Text under study »
==============================

For the OER Data Management Project, the IPT currently has several processes that produce the metadata that are needed to archive data to the NOAA Data Centers and the NOAA Central Library.
- MARC metadata templates for all of the different types of data the NCL will archive are modified manually using XML editing software for some of the individual data items being submitted to the Library. For the Okeanos Explorer, the IPT has developed an application called Video Metadata System or ViMS which programmatically reads information from the video file names, embedded video metadata, and file properties to automatically generate the MARC metadata.
- Another application developed by the IPT, the Cruise Information Management System (CIMS), captures metadata for data producing activities during the mission. The CIMS then can programmatically produce CSDGM metadata in an XML format.
- The IPT has developed an application that will convert folders of oceanographic and meteorological ASCII files from the system monitoring integrated NOAA Scientific Computing System (SCS) into archive-ready, compressed NetCDF format for archiving at NODC. Metadata is embedded in the file and so no external metadata is required.
- Finally, the IPT is working to develop ISO metadata templates to be used in generating ISO collection-level and dataset-level metadata records. Currently this is a manual process using XML editing software and the finalized templates.
A Case Study for ISO
The OER IPT realizes that the metadata generation process needs to be streamlined. It is working on solutions that provide total flexibility for its metadata needs but that also provide the best benefit to making the OER data fully documented and discoverable and accessible to everyone. For this reason, the ISO standard has been chosen as the preferred format for metadata for the OER Data Management Project. ISO has the capacity for much more comprehensive information about the data that it represents. By developing it first, the other formats can be generated through programmatic transforms as they are needed. Most importantly, however, is ISO's ability to link metadata records together through a parent-child relationship (see Figure 1).
Figure 1: ISO Parent-Child Relationship: Child Records point up to their Parent Records
Furthermore, these parent-child relationships can be built in a tiered hierarchical structure. These capabilities provide the metadata with much more context and allow users to locate related metadata records during searches (see Figure 2).

==============================

Supplied data »
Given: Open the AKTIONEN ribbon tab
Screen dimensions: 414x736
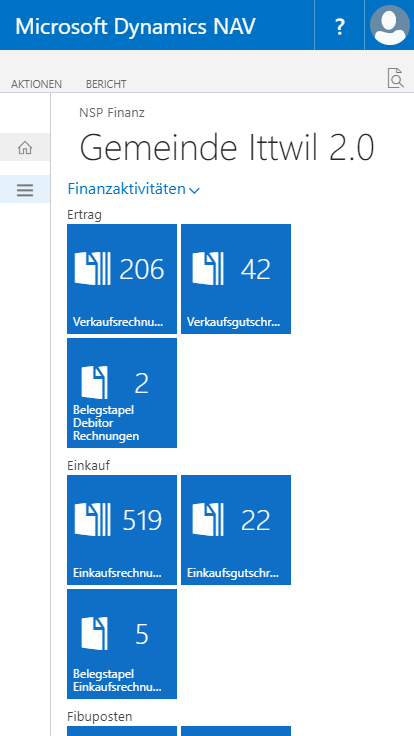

==============================

Exercise description » Write the next part of the passage about metadata for the OER Data Management Project, starting right after its final sentence.

Response for this exercise »
Figure 2: ISO Hierarchical Example for OER. EX* = Okeanos Explorer, AO* = Announcement of Opportunity
Additionally, the ISO capability to build and use component libraries of potentially reusable segments eases metadata maintenance (see Figure 3).
Figure3: ISO Components: Any reusable metadata segments can be saved as components
A Path Forward
Scientists know that metadata is an important component for their data. The sooner metadata is generated after data are collected, the better that metadata will be in describing the data. Not only is generating metadata considered tedious, time-consuming, and a resource drain, there aren't definitive tools and templates are difficult to find.
The OER IPT is committed to easing the burden on the scientists and improving the percentages of OER-sponsored data collections in the archives. One way that the NCEI-based OER Data Management Team (OER DMT) is helping is by using research proposals and/or cruise plans during pre-cruise planning to develop data management plans and a collection-level ISO metadata record that the project principals can review and provide input to prior to the cruise taking place.
Then, post-cruise and over a period of time, as data are ready for archiving, as data products are generated, and as reports are written, and as publications are published, the metadata for these can reference the unique identification (UUID) of the collection-level metadata record generated during planning. The OER DMT is also building a library of templates for collection-level and dataset-level ISO metadata that can be downloaded, filled in, and submitted along with the corresponding data.